W.D. Gann, one of the most famous traders in history, didn’t use Fibonacci retracements. Instead, he relied on a similar yet distinct set of levels. Let me show you how to set this up. Start by drawing a Fibonacci retracement on your chart, as you normally would. Then, manually adjust the levels to match Gann’s method. I’ve already configured my chart, but here’s a breakdown of Gann’s key levels as outlined in his book 45 Years in Wall Street.
Adjusted Fibonacci Retracement Levels
Gann prioritized the following retracement levels:
- 50%: For Gann, this was the most important retracement level. It’s worth noting that this isn’t a Fibonacci ratio, but many traders—myself included—agree with its significance. Despite debates about its inclusion in Fibonacci tools, the 50% level remains widely used due to its psychological importance.
- 100%: This is the second most critical level, marking a full retracement to a prior swing low. This level is significant for mass psychology—traders watch to see if the market breaks below this point.
- 25%: Gann considered this the third most important level, although it’s not a Fibonacci ratio.
- 12.5%: Ranked fourth, this level represents a very shallow retracement.
- 6.125%: This shallow level surprised many, but Gann only applied it when stocks or averages were trading at very high levels, often during strong bullish trends.
- 66.6%: While close to the Fibonacci 61.8% level, Gann ranked this sixth in importance.
Gann’s approach reflects his focus on geometric patterns and market psychology. His levels—primarily quarters (0%, 25%, 50%, 75%) and thirds (33.3%, 66.6%)—align with natural human tendencies to think in fractions. For instance, traders often react emotionally when their portfolio loses 25%, 50%, or two-thirds of its value. These levels resonate with mass psychology, making them highly relevant even today.

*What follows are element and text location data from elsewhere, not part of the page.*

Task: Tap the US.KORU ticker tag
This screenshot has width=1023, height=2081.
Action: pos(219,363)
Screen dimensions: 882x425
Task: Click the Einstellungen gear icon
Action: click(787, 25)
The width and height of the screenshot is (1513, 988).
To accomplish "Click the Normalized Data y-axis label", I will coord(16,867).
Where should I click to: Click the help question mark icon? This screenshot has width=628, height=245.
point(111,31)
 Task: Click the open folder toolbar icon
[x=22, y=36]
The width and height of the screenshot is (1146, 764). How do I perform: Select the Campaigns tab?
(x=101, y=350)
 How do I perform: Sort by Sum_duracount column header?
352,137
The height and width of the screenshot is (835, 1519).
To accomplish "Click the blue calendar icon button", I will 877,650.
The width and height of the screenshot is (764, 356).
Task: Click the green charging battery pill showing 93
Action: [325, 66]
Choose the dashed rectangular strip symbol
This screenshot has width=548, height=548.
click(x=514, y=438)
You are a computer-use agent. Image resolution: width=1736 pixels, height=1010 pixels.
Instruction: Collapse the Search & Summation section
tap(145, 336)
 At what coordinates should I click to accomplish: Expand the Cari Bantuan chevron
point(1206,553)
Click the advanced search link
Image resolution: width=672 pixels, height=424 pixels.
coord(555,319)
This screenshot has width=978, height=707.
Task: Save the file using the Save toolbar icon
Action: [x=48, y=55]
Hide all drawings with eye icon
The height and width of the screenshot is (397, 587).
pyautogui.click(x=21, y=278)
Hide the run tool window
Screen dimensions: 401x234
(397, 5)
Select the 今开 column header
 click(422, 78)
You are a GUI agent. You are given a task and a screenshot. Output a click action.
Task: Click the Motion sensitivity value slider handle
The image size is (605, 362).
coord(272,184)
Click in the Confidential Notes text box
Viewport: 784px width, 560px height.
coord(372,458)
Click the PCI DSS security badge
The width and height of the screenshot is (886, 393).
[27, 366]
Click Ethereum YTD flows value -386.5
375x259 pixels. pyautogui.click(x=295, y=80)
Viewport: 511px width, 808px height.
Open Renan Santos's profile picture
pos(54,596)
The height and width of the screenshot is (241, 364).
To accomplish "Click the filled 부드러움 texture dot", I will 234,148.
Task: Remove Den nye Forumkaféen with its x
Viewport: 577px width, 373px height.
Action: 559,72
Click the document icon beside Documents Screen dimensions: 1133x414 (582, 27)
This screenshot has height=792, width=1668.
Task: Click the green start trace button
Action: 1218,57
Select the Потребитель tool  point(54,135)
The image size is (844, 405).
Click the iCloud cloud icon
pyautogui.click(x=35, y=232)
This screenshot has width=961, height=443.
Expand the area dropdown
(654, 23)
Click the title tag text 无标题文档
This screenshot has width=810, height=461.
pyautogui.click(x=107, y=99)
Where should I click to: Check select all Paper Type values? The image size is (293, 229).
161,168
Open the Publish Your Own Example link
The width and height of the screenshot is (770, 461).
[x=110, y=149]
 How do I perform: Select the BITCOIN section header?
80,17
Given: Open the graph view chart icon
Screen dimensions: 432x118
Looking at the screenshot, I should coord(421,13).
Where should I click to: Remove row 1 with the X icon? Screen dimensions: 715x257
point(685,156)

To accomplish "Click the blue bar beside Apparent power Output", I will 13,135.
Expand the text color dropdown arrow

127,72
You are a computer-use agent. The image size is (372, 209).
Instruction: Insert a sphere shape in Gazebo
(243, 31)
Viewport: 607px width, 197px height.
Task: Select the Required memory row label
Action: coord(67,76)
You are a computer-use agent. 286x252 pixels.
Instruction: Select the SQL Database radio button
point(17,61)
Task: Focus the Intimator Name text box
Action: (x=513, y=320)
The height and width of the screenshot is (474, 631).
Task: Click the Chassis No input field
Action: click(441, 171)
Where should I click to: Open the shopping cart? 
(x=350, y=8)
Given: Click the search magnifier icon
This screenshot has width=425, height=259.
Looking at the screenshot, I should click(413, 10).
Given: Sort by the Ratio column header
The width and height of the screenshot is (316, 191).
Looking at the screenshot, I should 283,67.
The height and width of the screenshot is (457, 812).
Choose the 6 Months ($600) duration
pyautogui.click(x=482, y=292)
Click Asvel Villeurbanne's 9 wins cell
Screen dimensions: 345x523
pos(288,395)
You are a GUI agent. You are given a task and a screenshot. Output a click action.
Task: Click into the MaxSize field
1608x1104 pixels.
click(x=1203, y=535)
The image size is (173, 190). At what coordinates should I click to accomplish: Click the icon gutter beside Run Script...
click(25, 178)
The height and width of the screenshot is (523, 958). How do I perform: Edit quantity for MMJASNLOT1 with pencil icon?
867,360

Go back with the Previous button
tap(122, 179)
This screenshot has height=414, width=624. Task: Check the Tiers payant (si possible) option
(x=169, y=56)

Fibonacci Retracement Levels and How They Relate to Market Psychology
It’s fascinating how Gann’s principles, developed nearly a century ago, still apply in modern markets. While tools like Fibonacci focus on the golden ratio (61.8%), Gann’s method emphasizes simplicity and universal fractions. His insights were grounded in trader behavior, and his levels often align closely with psychological reaction points.
Wrapping Up!
If this method piques your interest, test it on your charts and see if it works for you. For those interested in learning more, Gann’s 45 Years in Wall Street is a great resource. It’s intriguing to note that even in the 1930s, traders wondered if making profits was harder “now” than in the past—just as we do today!